Spire Vault

A free, open-source companion app for Slay the Spire 2. Tracks every run you finish locally on your own machine, and shows you a live feed of other players who are online and looking for a co-op partner right now.

_{Click the screenshot to try the web version.}

Try it in your browser  ·  spirevault.app  ·  Download for macOS

Architecture

flowchart LR
    subgraph clients["Clients"]
      Mac["Vault.app<br/>SwiftUI · macOS"]
      Web["Web companion<br/>app.spirevault.app"]
      Mob["Mobile (iOS)<br/>SwiftUI · iPhone/iPad"]
    end

    subgraph cf["Cloudflare edge"]
      Pages["Pages<br/>static HTML/CSS/JS"]
      Worker["Worker · TypeScript<br/>presence · invites · auth · runs"]
      KV[("KV namespace<br/>roster · invites · sessions · runs")]
    end

    Steam[("Steam OpenID 2.0<br/>Valve hosted")]
    Disk[("Local save folder<br/>.run files")]
    IDB[("IndexedDB<br/>cached runs")]
    AI[("OpenAI / Anthropic<br/>(Run Coach · BYO key)")]

    Mac -- reads --> Disk
    Web -- file picker --> IDB
    Web -- cached --> IDB
    Mac -- "embeds · WKWebView" --> Web
    Mac -- "presence · invites · runs sync" --> Worker
    Web -- "presence · invites · runs sync" --> Worker
    Mob -- "presence · invites · runs sync" --> Worker
    Pages -- serves --> Web
    Worker -- verify signature --> Steam
    Worker --> KV
    Mac -. sign in once .-> Steam
    Web -. sign in once .-> Steam
    Mob -. sign in once .-> Steam
    Mac -. "Run Coach Beta · direct, BYO key" .-> AI
    Web -. "Run Coach Beta · direct, BYO key" .-> AI

    classDef ext fill:#1a1525,stroke:#5b4080,color:#d8c8ff;
    classDef store fill:#161220,stroke:#3d3458,color:#c8c0d8;
    class Steam,AI ext
    class Disk,IDB store

Loading

Single-UI rendering (v0.9.2).

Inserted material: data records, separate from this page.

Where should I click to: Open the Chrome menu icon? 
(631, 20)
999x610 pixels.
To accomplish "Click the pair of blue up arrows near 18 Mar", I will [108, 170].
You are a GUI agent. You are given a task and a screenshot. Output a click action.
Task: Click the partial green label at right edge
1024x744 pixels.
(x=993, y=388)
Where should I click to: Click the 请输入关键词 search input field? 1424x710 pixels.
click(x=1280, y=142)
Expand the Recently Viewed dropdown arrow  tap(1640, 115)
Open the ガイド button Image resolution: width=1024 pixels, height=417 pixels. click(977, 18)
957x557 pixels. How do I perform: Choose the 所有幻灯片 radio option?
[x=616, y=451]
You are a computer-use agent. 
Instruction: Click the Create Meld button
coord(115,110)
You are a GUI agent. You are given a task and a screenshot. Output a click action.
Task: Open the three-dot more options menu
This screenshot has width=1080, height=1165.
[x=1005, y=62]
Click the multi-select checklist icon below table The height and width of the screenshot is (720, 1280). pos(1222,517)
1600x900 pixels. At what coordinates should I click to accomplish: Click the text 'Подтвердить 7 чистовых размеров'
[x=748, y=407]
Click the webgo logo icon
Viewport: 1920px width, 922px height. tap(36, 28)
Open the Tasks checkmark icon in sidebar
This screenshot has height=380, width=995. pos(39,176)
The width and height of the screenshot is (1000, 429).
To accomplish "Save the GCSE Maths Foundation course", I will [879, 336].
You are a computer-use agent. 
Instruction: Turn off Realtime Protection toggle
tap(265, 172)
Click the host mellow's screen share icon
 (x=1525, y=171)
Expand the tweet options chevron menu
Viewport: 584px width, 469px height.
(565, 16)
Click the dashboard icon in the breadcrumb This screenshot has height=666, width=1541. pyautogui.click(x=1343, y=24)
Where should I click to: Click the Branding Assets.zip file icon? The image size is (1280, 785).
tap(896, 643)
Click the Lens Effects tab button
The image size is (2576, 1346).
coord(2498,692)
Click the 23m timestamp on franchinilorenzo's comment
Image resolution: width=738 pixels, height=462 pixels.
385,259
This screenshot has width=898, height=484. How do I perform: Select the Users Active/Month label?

The macOS app no longer maintains a parallel SwiftUI copy of every cloud panel. Stats, Co-op, Community Highlights, and News are rendered by WKWebView pointed at app.spirevault.app. The native sidebar drives the embedded tab via a window.SpireVault bridge; locally-parsed runs from VaultCore are pushed into the embedded page over the same bridge so the user sees their real history without any cloud round-trip. Beta and Settings stay native because they need NSPanel / Keychain / NSOpenPanel.

Single-WebView Steam sign-in (v0.9.3). The full Steam OpenID round-trip — worker /auth/steam/start → steamcommunity.com → worker /auth/steam/callback → app.spirevault.app/auth.html — runs inside the embedded WKWebView, not the user's default browser. The result: the session cookie + localStorage land in cfg.websiteDataStore = .default() (visible to the embedded view), and auth.html posts the verified payload through the JS bridge as kind: "auth" so SteamAuth.acceptWebSession(...) seats the same session natively. The sidebar pill, Co-op presence, and every native API write all light up the moment the embedded view does. The previous flow (NSWorkspace.open → browser → thevault:// callback) left the cookie in Safari and, on dual-installs, delivered the deep link to a second copy of The Vault.app — both fixed in v0.9.3, plus LSMultipleInstancesProhibited = true for belt-and-braces.

Cross-device run sync (v0.5). When you sign in with Steam, the web companion uploads your parsed run history to a Steam-ID-keyed cloud copy. Open the iOS app on the same Steam account and your runs are already there — no re-import, no QR-code pairing, no separate account. Storage is the merged set across every device that ever uploaded for your Steam ID, deduped by run id, last-write-wins on duplicate ids, capped at 2,000 runs. Guests stay 100% local; no cloud copy is created until you explicitly sign in.

Two clients (native macOS, browser) parse the same canonical history.json schema and share a stats engine: Swift on macOS, a JavaScript port in the browser. The server is a single Cloudflare Worker (around 1k lines of TypeScript) plus one KV namespace; no Durable Objects, no D1, no queues. Run history never leaves the client. The Worker only stores what a user explicitly publishes for co-op (Steam ID, persona, status, optional Discord handle, session token).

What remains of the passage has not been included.